Getting a low-interest CA Loan is not just about finding the right loan amount; your profile matters just as much. Here are the key elements that influence your loan interest rate:
1. Prime Lending Rate (PLR)
This is the base rate used for lending to the most creditworthy customers. The better your profile, the closer your loan rate will be to this benchmark.
2. Creditworthiness
Your CIBIL score matters. Maintaining a good credit score is important. Your credit history is used to evaluate repayment behaviour. The higher your score, the lower your rate is likely to be.
3. Business Vintage
We prefer to give loans to professionals with a business that has been operational for at least 3 years.
4. Loan Amount and Tenure
Higher loan amounts or longer tenures may lead to higher interest rates, as they increase the lender’s risk. Conversely, smaller, short-term loans may be more affordable.
5. Financial Stability
Your ITRs, bank statements, and balance sheets are assessed on application. A profitable business with a healthy debt-to-income ratio is more likely to get a favourable rate.
6. Market Conditions
Interest rates are also affected by the Reserve Bank of India’s repo rate. When benchmark rates go up, lending rates usually increase too.
You may not have control over all factors, but you can take steps to reduce your CA Loan interest rate effectively:
1. Improve Your Credit Score
Pay your existing loans and credit card dues on time. Avoid multiple loan enquiries. A good credit score can unlock better rates.
2. Maintain Good Financial Records
Keep your ITRs, audited financials, and GST returns updated. It shows transparency and financial discipline.

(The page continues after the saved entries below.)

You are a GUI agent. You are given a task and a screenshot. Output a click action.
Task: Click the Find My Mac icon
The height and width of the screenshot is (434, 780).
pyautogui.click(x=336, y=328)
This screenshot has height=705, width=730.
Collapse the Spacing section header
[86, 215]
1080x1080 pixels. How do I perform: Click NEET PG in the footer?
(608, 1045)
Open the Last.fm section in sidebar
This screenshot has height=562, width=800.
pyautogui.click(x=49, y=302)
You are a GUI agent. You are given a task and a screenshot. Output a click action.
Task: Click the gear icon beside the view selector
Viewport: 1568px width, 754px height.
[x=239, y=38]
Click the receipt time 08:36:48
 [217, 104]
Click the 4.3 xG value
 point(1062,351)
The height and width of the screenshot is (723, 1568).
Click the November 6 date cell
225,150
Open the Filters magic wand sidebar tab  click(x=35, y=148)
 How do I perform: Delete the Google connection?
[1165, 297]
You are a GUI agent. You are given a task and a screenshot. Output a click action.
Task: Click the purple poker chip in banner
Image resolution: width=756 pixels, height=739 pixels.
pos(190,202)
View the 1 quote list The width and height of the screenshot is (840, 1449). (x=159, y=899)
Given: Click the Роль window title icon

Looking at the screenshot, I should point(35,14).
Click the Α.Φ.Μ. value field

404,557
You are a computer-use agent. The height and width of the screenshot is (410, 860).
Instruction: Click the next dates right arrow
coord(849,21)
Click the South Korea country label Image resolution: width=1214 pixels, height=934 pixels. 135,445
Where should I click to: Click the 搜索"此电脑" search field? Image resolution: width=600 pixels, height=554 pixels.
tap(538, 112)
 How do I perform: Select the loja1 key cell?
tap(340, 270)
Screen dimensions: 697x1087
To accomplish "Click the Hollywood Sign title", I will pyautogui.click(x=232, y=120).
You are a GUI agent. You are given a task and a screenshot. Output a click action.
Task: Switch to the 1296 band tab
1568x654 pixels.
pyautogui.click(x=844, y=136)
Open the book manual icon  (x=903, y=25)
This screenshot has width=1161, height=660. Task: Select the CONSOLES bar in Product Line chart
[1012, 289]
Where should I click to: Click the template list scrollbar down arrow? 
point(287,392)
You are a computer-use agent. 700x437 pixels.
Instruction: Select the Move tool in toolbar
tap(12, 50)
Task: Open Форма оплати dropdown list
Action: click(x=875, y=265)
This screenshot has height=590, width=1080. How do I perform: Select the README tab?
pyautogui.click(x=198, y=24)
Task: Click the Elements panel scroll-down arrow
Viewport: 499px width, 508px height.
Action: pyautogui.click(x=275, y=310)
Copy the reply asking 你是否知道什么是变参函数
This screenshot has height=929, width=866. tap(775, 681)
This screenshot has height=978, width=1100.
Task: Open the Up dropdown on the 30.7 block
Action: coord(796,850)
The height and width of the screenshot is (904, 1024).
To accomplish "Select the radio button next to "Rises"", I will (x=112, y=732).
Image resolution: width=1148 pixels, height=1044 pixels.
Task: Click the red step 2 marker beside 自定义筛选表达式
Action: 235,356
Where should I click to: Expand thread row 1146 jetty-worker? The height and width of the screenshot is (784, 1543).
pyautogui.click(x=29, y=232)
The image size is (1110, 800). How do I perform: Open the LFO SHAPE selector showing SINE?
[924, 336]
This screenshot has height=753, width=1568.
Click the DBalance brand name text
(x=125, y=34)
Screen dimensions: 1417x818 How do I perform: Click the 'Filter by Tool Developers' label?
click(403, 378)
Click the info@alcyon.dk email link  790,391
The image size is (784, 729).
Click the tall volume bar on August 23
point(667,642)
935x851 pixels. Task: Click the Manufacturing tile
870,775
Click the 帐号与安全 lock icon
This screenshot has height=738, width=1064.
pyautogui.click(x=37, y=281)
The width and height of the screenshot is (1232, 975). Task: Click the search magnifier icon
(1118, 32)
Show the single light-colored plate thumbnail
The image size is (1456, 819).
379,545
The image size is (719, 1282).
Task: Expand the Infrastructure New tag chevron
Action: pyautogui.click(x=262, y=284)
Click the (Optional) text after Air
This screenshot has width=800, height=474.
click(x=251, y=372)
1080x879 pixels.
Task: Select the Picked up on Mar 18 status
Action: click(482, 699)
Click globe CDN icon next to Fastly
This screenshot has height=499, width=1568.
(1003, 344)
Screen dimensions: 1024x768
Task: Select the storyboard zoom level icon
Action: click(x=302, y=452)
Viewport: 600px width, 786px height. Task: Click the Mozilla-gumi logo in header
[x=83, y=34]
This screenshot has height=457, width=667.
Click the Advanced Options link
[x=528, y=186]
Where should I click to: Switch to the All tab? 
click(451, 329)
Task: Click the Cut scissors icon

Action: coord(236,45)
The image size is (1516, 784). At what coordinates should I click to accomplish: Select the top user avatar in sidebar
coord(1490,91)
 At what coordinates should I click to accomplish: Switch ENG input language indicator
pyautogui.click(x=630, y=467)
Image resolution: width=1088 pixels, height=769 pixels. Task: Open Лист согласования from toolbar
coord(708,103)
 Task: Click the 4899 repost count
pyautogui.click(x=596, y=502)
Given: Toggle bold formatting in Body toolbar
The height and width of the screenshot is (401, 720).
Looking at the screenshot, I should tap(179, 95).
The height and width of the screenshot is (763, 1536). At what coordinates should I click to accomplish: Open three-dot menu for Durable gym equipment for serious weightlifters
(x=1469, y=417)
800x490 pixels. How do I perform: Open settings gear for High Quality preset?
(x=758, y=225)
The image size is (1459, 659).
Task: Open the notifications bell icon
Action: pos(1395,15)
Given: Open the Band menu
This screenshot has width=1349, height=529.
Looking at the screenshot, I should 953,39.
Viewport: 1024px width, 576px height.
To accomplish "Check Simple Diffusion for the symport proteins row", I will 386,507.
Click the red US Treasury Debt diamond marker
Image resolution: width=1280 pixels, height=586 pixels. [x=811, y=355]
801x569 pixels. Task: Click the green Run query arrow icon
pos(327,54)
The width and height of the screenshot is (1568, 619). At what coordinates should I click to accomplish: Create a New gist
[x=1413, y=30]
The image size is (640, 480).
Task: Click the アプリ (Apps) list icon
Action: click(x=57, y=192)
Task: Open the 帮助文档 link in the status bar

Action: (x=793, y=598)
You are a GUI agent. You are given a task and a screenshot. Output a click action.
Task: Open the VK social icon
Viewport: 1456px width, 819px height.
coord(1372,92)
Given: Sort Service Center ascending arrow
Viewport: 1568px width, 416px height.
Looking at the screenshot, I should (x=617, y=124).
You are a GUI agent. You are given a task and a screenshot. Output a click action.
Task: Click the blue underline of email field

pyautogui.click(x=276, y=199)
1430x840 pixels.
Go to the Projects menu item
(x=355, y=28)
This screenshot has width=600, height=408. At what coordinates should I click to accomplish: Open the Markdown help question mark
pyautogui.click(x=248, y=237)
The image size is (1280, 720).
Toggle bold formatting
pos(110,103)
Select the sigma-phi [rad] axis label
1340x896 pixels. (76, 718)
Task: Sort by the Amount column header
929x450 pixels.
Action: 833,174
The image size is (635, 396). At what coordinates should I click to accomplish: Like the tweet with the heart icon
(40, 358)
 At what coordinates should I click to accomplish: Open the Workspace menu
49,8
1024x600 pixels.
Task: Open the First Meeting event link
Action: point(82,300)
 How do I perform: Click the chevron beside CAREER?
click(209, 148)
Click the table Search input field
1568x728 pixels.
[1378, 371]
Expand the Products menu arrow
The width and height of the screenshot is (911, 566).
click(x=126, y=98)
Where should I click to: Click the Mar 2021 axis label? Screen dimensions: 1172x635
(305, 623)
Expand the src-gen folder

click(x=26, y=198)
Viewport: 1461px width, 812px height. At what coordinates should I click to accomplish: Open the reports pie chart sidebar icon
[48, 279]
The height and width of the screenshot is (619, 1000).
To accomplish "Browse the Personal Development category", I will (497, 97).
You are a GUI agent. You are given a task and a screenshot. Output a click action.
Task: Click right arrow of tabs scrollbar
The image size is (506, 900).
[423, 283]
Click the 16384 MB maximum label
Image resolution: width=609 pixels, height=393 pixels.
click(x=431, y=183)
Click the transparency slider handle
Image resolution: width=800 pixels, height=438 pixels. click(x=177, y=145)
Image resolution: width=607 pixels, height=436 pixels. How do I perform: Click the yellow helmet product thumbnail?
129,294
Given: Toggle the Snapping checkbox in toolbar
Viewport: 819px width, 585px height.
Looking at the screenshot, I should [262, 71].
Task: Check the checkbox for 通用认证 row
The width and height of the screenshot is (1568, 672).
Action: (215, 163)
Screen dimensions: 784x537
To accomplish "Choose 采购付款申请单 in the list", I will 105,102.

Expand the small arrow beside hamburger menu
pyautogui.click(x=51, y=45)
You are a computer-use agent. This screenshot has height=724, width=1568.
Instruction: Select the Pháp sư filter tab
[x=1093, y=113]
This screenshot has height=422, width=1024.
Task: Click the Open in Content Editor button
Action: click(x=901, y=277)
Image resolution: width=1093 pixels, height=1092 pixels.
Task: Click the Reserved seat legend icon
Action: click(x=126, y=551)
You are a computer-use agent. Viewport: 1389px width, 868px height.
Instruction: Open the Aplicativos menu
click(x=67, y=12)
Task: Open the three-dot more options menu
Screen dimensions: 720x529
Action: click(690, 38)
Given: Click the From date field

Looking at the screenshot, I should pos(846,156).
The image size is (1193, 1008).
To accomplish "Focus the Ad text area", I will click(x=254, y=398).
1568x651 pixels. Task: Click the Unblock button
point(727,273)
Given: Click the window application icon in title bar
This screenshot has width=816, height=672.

3. Opt for a Shorter Tenure
If your cash flow permits, choose a shorter repayment period. A 24-month tenure usually attracts a better rate than a 60-month term.
4. Avoid Missed EMIs
Missed or bounced EMIs can result in penalty interest charges and impact your credit profile. Staying consistent improves your credit health.
5. Apply Only When Ready
Prepare your CA Loan documents in advance, which include your PAN, Aadhaar, professional certificates, ITRs, and bank statements. A complete file avoids processing delays and rejections, which could impact your credit profile.